The sword of the paladin Turpin
Almace is the sword carried by Turpin, Archbishop of Rheims and one of the twelve paladins of Charlemagne. Turpin wields Almace during the Battle of Roncevaux Pass in 778 as described in La Chanson de Roland, an 11th century epic poem.
In the poem Turpin, despite being struck with four spear-thrusts, is able to rain down one thousand blows on his enemies before he expires from his wounds.
He’s drawn Almace, whose steel was brown and rough,/Through the great press a thousand blows he’s struck:
In the process he slays the enchanter Siglorel and shatters the devil-created shield Abisme.

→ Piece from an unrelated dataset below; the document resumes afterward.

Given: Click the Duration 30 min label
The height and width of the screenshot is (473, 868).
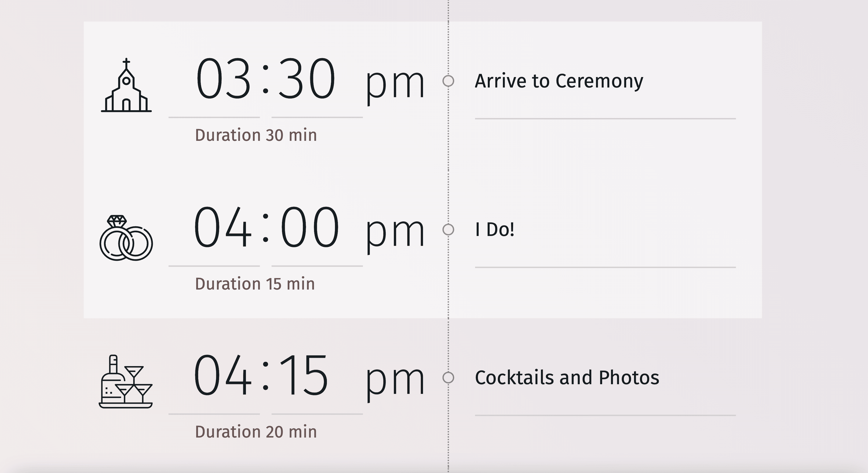Looking at the screenshot, I should coord(256,135).
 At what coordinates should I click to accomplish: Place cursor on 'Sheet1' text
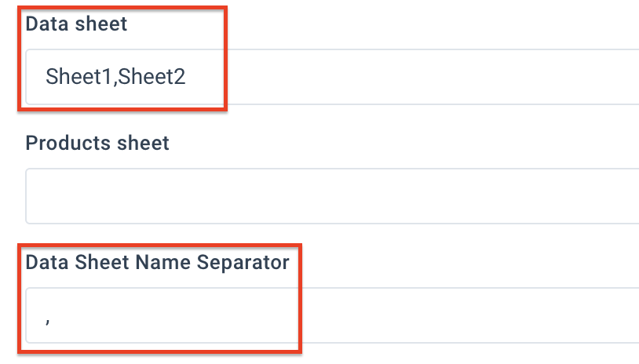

That Archbishop spurs on by vassalage,/He will not pause ere Abisme he assail; So strikes that shield, is wonderfully arrayed,/Whereon are stones, amethyst and topaze,/Esterminals and carbuncles that blaze;/A devil’s gift it was, in Val Metase, Who handed it to the admiral Galafes;/So Turpin strikes, spares him not anyway; /After that blow, he’s worth no penny wage;/The carcass he’s sliced, rib from rib away,/So flings him down dead in an empty place.
The sword Almace is one of three reportedly created by the smith Weyland of England for King Charlemagne, the other swords including Cortana, wielded by Ogier de Danemarche, and Durendal, the sword of Charlemagne himself.
Almace disappeared after the battle, possibly taken by the Saracens.